Sometimes my Ears Ring And Other Times They Don’t

Man on plane whose ringing in the ears worsened.

You have good days, and you have bad days, that’s normal for people who suffer from tinnitus but why? Tinnitus is the medical name for ringing in the ears, a condition that more than 45 million Americans experience, according to the American Tinnitus Association, and that’s accompanied by hearing loss by around 90 percent of them.

But that doesn’t explain why the ringing is intrusive some days and virtually non-existent on others. Some typical triggers could explain it but it’s still not clear as to why this occurs.

What Is Tinnitus?

The following phantom noises are heard by people who suffer from tinnitus:

  • Buzzing
  • Clicking
  • Ringing
  • Hissing
  • Roaring

You hear it, the guy sitting next to you doesn’t, which is one thing that makes tinnitus so disturbing. The noise can vary in pitch and volume, too. One day it may be a roar and the next day be gone completely.

What is The Cause of Tinnitus?

Changes in a person’s hearing are the most prevalent cause. These changes may be due to:

  • Ear bone changes
  • Aging
  • Noise trauma
  • Earwax build up

A few other possible causes include:

  • Meniere’s disease
  • TMJ problems
  • Tumor in the head or neck
  • Acoustic neuroma
  • Head trauma
  • Atherosclerosis
  • An issue with the carotid artery or jugular vein
  • High blood pressure

For a certain percentage of people, there isn’t any apparent reason for them to have tinnitus.
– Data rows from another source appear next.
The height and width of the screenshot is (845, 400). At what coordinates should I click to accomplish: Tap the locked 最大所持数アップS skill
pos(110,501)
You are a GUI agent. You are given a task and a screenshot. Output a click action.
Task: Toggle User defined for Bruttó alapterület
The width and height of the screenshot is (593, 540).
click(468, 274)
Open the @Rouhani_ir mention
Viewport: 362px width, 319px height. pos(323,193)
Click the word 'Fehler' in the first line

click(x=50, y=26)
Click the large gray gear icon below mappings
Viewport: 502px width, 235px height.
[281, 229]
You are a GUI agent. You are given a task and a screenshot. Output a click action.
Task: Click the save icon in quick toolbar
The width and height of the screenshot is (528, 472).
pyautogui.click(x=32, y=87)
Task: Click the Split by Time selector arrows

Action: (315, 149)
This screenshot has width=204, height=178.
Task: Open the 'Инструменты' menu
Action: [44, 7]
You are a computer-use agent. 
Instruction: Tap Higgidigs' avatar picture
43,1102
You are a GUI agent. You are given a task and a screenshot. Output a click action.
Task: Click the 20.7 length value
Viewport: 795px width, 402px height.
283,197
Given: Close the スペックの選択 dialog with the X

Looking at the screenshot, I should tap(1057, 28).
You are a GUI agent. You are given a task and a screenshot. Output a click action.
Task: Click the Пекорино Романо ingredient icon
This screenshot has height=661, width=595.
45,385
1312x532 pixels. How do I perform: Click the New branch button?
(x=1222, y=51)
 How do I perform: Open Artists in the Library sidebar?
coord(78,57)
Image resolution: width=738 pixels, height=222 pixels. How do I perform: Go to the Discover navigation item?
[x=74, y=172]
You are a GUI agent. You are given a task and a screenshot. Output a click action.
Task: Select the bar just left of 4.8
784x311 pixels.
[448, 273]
If your tinnitus has just started, consult your doctor and determine what is going on with your ears. The issue may be a symptom of a life threatening condition like heart disease or it might be something treatable. A side effect of a new medication might also be the cause.

For some reason the ringing gets worse on some days.

The explanation for why tinnitus gets worse on some days is somewhat of a medical mystery. The reason might be different for each person, also. However, there could be some common triggers.

Loud Events

Your tinnitus can be aggravated by loud events like concerts, club music, and fireworks. The best way to go is to put in ear protection if you expect a lot of noise. They make earplugs, for instance, that will allow you to enjoy music at a live performance but reduce the impact it has on your ears.

Another thing you can do is to put some distance between you and the source of the loud sound. When you attend a fireworks show don’t sit up front and stay away from the front row when you’re at a live performance. With this and hearing protection, the damage to your hearing will be decreased.

Loud Noises at Home

Stuff at home can be just as harmful as a loud concert. Tinnitus can be triggered by a lawn mower for example. Consider other things you do at home that could be an issue:

  • Woodworking – Power tools are loud enough to be a problem.
  • Wearing headphones – It might be time to get rid of the earbuds or headphones. Their job is to increase the volume, and that could be irritating your ears.
  • Laundry – If you fold clothes while the washer is running, for instance.

If you can’t stay away from loud noises at least put in hearing protection.

Workplace Noise

Loud noises at work have the same impact as a concert or the lawnmower. It’s particularly important to wear ear protection if you work in construction or are around machinery. Talk to your boss about your ear health; they might supply the ear protection you need. Spend your off time letting your ears rest, too.

Air Pressure Changes

When most people fly they experience ear popping. An increase in tinnitus can happen from the noise of the plane engine and the change in pressure. Think about ear protection if you are traveling and bring some gum to equalize the air pressure.

Changes in air pressure occur everywhere not just on a plane. If you have sinus troubles, for example, think about taking medication to help relieve them.


Speaking of medication, that may also be the issue. Some drugs are ototoxic, meaning they have an impact on the ears. Some common drugs on the list include:

  • Antibiotics
  • Over-the-counter pain relievers
  • Diuretics

If you’re experiencing an intensifying of your tinnitus after you start taking a new medication, seek advice from your doctor. It may be feasible to change to something else.

For some people tinnitus is not just irritating it’s disabling. To be able to understand how to control it from day to day, the first step is to find out what’s causing it.